** start of Excerpt to read **

Climbing Days

History often forgets the whispers of remarkable women. But today, we rediscover Dorothy Pilley, a pioneering climber who co-founded the Pinnacle Club and shattered expectations in a man’s world. Her great-great nephew Dan Richards, gives us a glimpse into her adventures.

By Dorothy Pilley & Dan Richards

Dorothy Pilley’s 1935 memoir, Climbing Days, is a wonderful record of derring-do, delight in high places, a women living her life to the full against the odds, social expectation and constraints of her age. She blazed a trail and helped others up in her wake – perhaps her most enduring legacy is co-founding The Pinnacle Club in Snowdonia, the world’s first female climbing club, with the aim of encouraging rock climbing and mountaineering among women (the club celebrated its centenary in 2021). I first read the Climbing Days in my early 20s and it inspired me to learn to climb and follow her into mountains in the UK, Europe and beyond and eventually publish a book about her amazing adventures.

Pilgrimage is personal and often ambiguous. Memories are abstract, in constant flux. It’s easier to store and organise paper archives than moments in landscape long ago. It’s comforting to think of documents and records as facts, but in Dorothy’s case they often seem more invitations to explore elsewhere. Without physical interaction with rocks, half the story is denied – in retrospect, of course I followed my great grand aunt into the mountains, there was no other option. To be vicarious would have left my book a dimension short and betrayed it subject twice over.

‘Climbing’, Dorothy once wrote, ‘went down into the very form and fabric of myself’, the mountains the place she where she felt ‘most ardently alive.’ This was the case throughout her long life but Climbing Days captures the wonder and elation of her initiation and early years on rock and finding her way in such storied scapes at The Lake District, Snowdonia, and Swiss Alps. One of the reasons I love ‘The Good Young Days’, an article Dorothy wrote in 1956 is the sense that she is unpacking her early memories of the Lakes. Half the recollection is a roll-call of climbers, famous and half-forgotten, heroes and heroines’ who must be mentioned and hroughout there’s a marvellous sense of kinship in landscape – a generous celebration of people and place and that magical third thing, the shared joy of climbing.

** end of Excerpt to read **
** start of Excerpted records **

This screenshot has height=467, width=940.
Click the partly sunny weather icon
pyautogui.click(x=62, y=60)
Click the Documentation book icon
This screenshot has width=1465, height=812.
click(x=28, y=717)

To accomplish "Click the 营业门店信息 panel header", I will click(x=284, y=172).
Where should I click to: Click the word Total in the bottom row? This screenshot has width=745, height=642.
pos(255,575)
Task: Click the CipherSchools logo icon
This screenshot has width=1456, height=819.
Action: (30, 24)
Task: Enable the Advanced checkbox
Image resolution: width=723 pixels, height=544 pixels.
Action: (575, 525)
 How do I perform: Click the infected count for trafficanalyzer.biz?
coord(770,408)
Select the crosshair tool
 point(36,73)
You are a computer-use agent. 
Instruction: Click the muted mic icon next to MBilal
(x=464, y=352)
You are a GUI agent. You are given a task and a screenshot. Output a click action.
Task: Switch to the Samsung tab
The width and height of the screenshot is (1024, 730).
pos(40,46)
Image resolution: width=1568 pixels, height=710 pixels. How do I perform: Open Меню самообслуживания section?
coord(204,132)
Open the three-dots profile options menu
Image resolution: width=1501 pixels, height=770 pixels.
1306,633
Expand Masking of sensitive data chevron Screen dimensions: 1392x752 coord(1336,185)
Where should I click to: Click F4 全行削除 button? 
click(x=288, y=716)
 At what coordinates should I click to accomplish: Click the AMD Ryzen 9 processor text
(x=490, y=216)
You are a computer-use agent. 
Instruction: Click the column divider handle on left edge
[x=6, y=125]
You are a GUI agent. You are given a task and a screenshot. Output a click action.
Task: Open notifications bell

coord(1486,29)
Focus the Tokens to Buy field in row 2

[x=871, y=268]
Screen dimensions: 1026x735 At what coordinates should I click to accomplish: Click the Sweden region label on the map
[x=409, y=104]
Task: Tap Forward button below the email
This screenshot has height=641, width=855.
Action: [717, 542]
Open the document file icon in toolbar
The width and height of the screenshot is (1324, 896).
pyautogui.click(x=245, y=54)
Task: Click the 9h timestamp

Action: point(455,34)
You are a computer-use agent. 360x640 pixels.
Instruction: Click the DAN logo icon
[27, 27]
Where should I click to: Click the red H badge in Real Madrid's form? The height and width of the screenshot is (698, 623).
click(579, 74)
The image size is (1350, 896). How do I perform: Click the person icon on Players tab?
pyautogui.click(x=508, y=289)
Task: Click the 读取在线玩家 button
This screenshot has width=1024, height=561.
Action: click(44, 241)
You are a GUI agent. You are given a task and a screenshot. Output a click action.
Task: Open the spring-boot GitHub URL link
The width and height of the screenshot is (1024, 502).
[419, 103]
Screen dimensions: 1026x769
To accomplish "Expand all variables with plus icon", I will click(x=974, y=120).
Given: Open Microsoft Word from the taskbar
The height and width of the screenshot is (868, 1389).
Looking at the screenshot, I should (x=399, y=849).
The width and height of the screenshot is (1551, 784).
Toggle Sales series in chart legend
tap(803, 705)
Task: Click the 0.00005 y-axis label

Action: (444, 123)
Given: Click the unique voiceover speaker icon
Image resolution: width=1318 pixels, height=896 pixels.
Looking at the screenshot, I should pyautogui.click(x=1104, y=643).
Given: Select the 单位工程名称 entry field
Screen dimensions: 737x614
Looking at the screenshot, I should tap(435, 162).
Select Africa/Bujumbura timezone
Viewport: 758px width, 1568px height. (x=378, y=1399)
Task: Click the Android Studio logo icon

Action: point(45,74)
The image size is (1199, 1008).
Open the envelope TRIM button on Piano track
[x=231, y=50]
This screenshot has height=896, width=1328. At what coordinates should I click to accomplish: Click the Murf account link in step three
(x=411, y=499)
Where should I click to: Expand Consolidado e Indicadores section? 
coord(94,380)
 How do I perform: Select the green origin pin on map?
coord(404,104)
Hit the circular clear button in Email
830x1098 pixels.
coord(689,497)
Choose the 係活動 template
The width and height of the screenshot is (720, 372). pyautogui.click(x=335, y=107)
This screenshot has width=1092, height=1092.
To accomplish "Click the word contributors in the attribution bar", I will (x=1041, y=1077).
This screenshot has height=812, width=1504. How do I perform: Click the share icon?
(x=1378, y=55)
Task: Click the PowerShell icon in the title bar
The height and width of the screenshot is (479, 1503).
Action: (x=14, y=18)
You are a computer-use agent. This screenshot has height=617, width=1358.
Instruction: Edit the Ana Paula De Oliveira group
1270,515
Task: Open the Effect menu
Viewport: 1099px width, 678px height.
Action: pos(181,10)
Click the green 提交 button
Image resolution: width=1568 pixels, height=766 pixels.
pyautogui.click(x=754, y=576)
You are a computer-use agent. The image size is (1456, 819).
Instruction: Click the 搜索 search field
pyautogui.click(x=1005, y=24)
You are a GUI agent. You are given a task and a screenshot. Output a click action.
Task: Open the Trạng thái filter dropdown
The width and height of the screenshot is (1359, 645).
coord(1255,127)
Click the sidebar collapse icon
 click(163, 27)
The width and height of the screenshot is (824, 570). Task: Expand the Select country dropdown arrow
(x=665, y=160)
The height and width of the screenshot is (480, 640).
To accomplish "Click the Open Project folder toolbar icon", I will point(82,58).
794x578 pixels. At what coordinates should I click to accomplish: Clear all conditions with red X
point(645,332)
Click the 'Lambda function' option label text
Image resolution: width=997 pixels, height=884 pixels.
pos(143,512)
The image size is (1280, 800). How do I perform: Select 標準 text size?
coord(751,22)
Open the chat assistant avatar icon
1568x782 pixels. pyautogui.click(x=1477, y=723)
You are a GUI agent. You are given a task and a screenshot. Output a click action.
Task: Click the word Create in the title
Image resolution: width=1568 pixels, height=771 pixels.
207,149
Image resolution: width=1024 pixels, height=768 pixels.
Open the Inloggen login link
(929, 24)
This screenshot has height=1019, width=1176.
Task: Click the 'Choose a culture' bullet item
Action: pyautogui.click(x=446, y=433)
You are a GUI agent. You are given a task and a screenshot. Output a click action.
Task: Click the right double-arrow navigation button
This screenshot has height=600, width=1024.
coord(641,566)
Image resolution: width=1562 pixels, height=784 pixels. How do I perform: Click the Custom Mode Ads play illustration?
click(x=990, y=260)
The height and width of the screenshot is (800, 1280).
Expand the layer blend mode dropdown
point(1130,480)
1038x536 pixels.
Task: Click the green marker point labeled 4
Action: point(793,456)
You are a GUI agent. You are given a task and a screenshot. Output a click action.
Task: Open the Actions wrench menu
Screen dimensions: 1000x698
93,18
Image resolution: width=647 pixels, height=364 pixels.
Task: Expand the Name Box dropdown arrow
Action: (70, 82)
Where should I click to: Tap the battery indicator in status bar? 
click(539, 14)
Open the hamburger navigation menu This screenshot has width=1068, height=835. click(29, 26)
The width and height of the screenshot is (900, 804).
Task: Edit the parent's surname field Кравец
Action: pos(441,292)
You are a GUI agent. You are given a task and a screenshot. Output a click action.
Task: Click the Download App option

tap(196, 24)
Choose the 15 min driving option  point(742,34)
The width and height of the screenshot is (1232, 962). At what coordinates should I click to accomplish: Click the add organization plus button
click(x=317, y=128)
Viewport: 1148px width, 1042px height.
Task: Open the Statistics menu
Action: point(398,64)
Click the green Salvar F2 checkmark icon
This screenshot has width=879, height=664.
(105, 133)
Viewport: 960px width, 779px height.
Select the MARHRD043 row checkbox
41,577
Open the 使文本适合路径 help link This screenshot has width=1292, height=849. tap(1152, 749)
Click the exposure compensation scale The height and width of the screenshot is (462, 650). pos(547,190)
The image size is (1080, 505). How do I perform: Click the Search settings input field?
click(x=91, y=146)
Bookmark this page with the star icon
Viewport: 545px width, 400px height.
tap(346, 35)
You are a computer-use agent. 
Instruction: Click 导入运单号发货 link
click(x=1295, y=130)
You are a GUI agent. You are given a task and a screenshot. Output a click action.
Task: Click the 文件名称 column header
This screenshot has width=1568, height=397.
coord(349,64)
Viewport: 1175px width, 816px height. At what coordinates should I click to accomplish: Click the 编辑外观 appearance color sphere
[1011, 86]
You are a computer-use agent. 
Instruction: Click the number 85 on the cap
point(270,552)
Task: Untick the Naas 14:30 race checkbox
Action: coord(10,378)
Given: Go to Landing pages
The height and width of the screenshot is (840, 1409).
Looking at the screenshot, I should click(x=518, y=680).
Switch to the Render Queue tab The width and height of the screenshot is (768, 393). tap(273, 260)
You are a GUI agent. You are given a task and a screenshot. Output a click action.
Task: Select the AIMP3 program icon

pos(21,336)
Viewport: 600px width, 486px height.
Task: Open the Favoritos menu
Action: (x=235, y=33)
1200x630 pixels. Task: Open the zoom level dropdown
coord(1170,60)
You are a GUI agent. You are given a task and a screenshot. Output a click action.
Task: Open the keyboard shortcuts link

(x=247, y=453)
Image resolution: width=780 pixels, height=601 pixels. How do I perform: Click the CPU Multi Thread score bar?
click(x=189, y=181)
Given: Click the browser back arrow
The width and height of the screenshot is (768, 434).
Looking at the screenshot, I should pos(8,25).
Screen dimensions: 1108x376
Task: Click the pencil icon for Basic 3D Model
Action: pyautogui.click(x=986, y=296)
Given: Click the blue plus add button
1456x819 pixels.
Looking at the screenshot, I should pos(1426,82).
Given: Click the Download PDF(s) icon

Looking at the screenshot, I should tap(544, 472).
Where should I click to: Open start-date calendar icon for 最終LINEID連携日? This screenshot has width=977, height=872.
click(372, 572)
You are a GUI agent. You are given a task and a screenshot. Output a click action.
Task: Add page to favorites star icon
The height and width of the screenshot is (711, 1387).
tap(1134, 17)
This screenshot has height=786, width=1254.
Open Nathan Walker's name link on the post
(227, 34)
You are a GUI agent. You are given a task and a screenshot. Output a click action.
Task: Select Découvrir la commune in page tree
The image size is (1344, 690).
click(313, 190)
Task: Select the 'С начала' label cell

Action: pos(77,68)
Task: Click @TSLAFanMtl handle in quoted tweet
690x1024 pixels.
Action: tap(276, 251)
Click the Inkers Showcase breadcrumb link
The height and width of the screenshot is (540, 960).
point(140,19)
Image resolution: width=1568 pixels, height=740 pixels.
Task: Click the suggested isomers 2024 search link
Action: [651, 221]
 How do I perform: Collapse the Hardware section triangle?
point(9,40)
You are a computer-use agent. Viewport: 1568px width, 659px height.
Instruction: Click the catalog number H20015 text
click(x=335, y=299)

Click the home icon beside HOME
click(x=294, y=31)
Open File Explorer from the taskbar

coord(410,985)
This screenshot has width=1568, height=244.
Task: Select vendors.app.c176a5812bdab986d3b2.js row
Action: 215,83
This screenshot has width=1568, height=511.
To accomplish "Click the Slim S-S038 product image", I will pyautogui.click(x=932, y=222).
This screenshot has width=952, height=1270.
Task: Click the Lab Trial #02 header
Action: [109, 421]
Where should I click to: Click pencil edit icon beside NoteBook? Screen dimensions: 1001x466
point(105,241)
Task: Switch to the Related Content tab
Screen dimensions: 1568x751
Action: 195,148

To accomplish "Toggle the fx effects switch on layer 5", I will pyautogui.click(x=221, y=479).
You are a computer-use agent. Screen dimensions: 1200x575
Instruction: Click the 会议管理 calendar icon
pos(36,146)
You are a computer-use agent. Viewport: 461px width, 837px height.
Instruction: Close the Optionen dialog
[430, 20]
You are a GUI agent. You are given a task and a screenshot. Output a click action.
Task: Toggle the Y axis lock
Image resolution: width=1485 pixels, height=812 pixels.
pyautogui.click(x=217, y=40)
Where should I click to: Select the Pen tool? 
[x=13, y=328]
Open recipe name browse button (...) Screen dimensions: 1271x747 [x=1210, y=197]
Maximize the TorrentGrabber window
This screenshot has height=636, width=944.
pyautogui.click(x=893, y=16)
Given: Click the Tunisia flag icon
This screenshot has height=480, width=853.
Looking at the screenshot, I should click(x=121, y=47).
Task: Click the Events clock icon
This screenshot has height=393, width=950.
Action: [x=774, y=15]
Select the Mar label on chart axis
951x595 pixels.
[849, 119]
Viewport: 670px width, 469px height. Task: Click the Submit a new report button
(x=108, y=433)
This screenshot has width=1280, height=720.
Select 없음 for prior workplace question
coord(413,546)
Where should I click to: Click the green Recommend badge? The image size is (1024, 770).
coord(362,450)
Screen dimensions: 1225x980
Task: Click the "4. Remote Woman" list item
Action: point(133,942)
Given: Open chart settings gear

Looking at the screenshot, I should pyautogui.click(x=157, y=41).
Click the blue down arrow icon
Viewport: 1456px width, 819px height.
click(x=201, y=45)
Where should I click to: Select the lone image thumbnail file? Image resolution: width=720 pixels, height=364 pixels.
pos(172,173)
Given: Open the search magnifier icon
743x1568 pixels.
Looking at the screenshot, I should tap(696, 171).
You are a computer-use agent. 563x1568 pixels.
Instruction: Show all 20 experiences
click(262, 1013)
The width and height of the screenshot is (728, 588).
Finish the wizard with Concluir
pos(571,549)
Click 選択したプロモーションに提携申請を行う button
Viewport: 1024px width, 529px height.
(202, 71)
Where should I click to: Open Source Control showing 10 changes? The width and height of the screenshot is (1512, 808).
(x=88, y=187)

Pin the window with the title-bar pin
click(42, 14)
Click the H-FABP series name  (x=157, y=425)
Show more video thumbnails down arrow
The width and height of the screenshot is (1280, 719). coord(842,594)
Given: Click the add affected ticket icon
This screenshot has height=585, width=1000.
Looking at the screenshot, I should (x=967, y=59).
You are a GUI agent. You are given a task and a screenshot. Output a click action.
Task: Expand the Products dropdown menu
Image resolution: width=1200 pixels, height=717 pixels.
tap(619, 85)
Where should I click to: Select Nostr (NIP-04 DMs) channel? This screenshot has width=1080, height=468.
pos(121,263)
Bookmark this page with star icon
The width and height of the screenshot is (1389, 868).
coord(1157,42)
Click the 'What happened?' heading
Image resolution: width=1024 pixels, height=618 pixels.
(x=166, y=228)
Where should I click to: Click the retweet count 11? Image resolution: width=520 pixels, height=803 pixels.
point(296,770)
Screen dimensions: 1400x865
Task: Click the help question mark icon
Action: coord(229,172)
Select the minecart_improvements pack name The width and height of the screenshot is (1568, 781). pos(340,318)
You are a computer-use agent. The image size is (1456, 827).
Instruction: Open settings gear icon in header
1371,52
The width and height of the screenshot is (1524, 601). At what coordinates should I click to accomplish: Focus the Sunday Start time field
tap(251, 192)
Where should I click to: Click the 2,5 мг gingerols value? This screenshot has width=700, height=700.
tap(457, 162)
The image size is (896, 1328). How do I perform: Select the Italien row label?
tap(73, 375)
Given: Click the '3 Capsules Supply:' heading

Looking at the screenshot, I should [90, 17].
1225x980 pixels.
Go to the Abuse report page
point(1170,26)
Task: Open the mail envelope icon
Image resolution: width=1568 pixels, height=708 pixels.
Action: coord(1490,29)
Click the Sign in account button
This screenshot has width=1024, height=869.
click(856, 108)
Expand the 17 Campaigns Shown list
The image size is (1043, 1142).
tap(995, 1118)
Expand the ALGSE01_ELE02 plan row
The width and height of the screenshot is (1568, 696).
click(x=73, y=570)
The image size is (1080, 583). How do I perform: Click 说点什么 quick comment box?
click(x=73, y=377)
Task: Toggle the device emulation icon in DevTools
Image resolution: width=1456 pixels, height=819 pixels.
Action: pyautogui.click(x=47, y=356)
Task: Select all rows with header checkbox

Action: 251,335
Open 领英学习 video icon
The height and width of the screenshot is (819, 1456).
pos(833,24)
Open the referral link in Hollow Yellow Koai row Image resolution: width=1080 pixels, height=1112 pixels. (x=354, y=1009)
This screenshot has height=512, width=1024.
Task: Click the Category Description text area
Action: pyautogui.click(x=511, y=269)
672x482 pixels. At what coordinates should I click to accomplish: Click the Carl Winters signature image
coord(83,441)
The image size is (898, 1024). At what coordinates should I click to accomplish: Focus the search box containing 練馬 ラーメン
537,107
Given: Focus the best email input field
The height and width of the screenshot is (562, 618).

** end of Excerpted records **

→ Exercises:
a) In the Dorothy Pilley piece, in what year did the Pinnacle Club celebrate its centenary?
b) Carry the Dorothy Pilley piece forward from its final sentence.

→ Answer set:
a) 2021

b)
Names and anecdotes tumble over the page, her writing is brimful of smiles and fraternity – ‘I am approaching later years (I am trying to stop by 1926),’ she writes ‘and there is a chance that I may accidentally leave out some well-loved name. The minute I let this go a string of deeply remembered figures frequenting Wasdale will stalk across my memory’s screen.’ She quotes part of a letter written by Pat Kelly – ‘to whom I owe so much’ – about a solo climb she made from Deep Ghyll, as an example of what climbing meant to ‘this remarkable personality who was the chief inspirer of the Pinnacle Club’ –

ascending

A bite of lunch in Deep Ghyll, some moderate climbing to get warm and to gain confidence, and then a delight which only a rock-climber can appreciate – to stand on a mere inch or so of rock and look down an almost sheer 200 feet: the awesome exhilaration of a delicate, airy, upward step to a toehold on which to balance before grasping a firm bit of rock securely with both hands and so raising oneself on and up to the land of pure delight – out in the sunshine to sit on top of Pisgah and have a view to satisfy all hill lovers. Just across the way was the Pike, with its summit cairn and new War Memorial. Gable, Kirkfell, Yewbarrow, the Screes: the very names will call up the picture to one who knows.(‘The Good Young Days’, Journal Of The Fell And Rock Climbing Club, No. 50, Vol. 17 (III), 1956) There may have been no view in 2015 when I climbed the same route with my friend Erin, but we gleaned more of the world, came closer to knowing.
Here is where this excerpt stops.